(Records shown)

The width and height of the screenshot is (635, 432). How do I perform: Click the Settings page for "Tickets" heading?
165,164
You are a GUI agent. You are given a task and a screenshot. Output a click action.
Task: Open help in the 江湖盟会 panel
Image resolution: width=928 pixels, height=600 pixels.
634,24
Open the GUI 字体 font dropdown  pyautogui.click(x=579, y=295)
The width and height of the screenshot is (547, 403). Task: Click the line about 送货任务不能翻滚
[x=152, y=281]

(End Records shown)
(Records shown)

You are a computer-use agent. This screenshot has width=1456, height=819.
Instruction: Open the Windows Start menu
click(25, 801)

(End Records shown)

Exercise prompt: Only a number is wanted here: the count of lines in the data that contain the string "agent".

Output for this exercise: 2